Trecho do documento:
——

JÁ MOSTREI em artigo da semana passada, que a Igreja condenou veementemente e repetidamente o comunismo, tomado não apenas como sistema ou estrutura econômica mas como filosofia política e cosmovisão, e dele disse, pela voz de Pio XI, que é "ímpio, desumano, monstruoso" e "intrinsecamente perverso". Não reside pois num mau uso adjetivo, e sim em sua substantiva compleição, a malignidade do comunismo.
AO CONTRÁRIO disto, e por mais abundantes que sejam as queixas que a Igreja deixou gravadas contra as injustiças sociais, é sempre o mau uso adjetivo que ela condena no sistema econômico capitalista. E por mais severamente que censure, jamais essa queixa se transformará em condenação do sistema, como intrinsecamente mau, a não ser na cabeça das pessoas que não saibam ou não possam jamais perceber certas distinções milimétricas e abismais.

——

Registros brutos:

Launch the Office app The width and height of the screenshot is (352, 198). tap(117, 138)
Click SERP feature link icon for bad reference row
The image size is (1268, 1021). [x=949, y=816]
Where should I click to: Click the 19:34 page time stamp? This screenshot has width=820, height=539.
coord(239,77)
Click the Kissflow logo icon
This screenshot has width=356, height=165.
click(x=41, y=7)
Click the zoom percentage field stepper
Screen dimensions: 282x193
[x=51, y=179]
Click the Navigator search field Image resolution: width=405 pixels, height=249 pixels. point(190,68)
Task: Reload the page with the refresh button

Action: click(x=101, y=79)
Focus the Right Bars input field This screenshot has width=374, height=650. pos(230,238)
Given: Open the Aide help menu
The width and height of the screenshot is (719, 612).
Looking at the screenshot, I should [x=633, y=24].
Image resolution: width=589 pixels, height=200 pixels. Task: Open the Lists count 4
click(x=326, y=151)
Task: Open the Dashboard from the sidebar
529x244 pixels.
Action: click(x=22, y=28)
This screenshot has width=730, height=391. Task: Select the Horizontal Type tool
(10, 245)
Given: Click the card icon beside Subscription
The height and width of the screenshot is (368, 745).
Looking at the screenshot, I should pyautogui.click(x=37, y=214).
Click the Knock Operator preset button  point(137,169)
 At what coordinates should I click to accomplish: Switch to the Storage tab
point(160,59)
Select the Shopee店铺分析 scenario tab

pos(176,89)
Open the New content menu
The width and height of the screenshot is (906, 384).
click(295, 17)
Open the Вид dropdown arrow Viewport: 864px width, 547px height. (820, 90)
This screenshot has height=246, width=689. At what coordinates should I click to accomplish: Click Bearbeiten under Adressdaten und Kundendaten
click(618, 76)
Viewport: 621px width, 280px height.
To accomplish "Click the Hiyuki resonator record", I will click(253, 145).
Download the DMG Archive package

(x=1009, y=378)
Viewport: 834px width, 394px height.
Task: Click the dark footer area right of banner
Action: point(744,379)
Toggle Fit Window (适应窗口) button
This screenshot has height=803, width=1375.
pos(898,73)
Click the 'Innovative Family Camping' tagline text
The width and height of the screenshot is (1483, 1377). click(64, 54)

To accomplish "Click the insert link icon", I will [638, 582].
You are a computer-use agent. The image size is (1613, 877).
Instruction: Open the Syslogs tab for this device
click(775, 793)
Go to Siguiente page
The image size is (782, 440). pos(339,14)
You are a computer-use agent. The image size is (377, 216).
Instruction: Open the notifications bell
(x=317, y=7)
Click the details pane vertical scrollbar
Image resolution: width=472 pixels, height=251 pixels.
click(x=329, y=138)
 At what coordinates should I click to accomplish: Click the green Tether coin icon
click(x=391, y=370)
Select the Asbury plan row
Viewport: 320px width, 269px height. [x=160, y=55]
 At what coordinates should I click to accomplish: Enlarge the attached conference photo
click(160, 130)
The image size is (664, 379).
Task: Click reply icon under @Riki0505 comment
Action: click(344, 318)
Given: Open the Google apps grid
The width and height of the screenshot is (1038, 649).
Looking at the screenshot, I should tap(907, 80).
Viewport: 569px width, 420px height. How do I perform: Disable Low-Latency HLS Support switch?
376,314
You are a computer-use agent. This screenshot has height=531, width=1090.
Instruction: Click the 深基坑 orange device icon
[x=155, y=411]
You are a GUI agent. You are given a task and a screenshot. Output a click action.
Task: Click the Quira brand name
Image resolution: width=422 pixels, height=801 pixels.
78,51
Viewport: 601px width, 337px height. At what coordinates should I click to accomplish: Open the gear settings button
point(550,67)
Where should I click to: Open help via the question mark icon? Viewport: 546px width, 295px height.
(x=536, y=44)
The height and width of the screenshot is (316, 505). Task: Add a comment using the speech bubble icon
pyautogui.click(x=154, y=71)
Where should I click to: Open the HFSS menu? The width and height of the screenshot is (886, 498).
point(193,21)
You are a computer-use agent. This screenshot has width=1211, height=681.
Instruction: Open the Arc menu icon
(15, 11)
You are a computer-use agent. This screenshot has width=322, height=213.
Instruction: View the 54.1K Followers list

——

Conjunto de tarefas:
a – No texto sobre a Igreja e o comunismo, quais qualificativos atribuídos ao comunismo pela voz de Pio XI aparecem entre aspas? Liste todos.
b – Repita, no texto sobre a Igreja e o comunismo, a passagem que começa em "JÁ MOSTREI em" e vai até "malignidade do comunismo.".
Para responder, baseie-se somente no texto.

Resultados por tarefa:
a – ímpio; desumano; monstruoso; intrinsecamente perverso

b –
JÁ MOSTREI em artigo da semana passada, que a Igreja condenou veementemente e repetidamente o comunismo, tomado não apenas como sistema ou estrutura econômica mas como filosofia política e cosmovisão, e dele disse, pela voz de Pio XI, que é "ímpio, desumano, monstruoso" e "intrinsecamente perverso". Não reside pois num mau uso adjetivo, e sim em sua substantiva compleição, a malignidade do comunismo.